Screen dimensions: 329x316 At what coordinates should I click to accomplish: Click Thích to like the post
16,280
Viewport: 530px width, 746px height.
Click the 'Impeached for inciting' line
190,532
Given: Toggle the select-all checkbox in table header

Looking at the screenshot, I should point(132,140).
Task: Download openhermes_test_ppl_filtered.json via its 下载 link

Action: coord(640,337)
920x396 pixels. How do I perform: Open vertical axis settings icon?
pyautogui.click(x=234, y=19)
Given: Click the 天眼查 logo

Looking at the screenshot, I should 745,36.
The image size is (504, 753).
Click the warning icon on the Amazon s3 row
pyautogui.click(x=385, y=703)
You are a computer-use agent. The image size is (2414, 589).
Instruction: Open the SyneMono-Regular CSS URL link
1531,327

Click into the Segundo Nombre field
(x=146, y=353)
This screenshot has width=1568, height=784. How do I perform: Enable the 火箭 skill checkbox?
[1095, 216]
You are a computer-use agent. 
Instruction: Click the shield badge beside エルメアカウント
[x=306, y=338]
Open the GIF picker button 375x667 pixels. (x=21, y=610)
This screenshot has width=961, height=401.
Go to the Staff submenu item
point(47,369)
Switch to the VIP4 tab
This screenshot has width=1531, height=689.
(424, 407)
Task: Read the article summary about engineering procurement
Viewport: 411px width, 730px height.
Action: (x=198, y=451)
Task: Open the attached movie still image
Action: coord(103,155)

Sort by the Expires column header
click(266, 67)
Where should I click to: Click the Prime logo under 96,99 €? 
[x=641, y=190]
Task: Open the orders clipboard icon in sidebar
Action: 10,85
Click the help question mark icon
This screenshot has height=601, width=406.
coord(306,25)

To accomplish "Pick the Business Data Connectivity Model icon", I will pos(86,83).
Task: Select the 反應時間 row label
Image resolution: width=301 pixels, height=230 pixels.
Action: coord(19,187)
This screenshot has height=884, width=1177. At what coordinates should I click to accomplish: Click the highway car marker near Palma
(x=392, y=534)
=====
• What you need to do:
For every line above that includes the string "size", copy the line.

• Task answer:
The image size is (504, 753).
You are a computer-use agent. The image size is (2414, 589).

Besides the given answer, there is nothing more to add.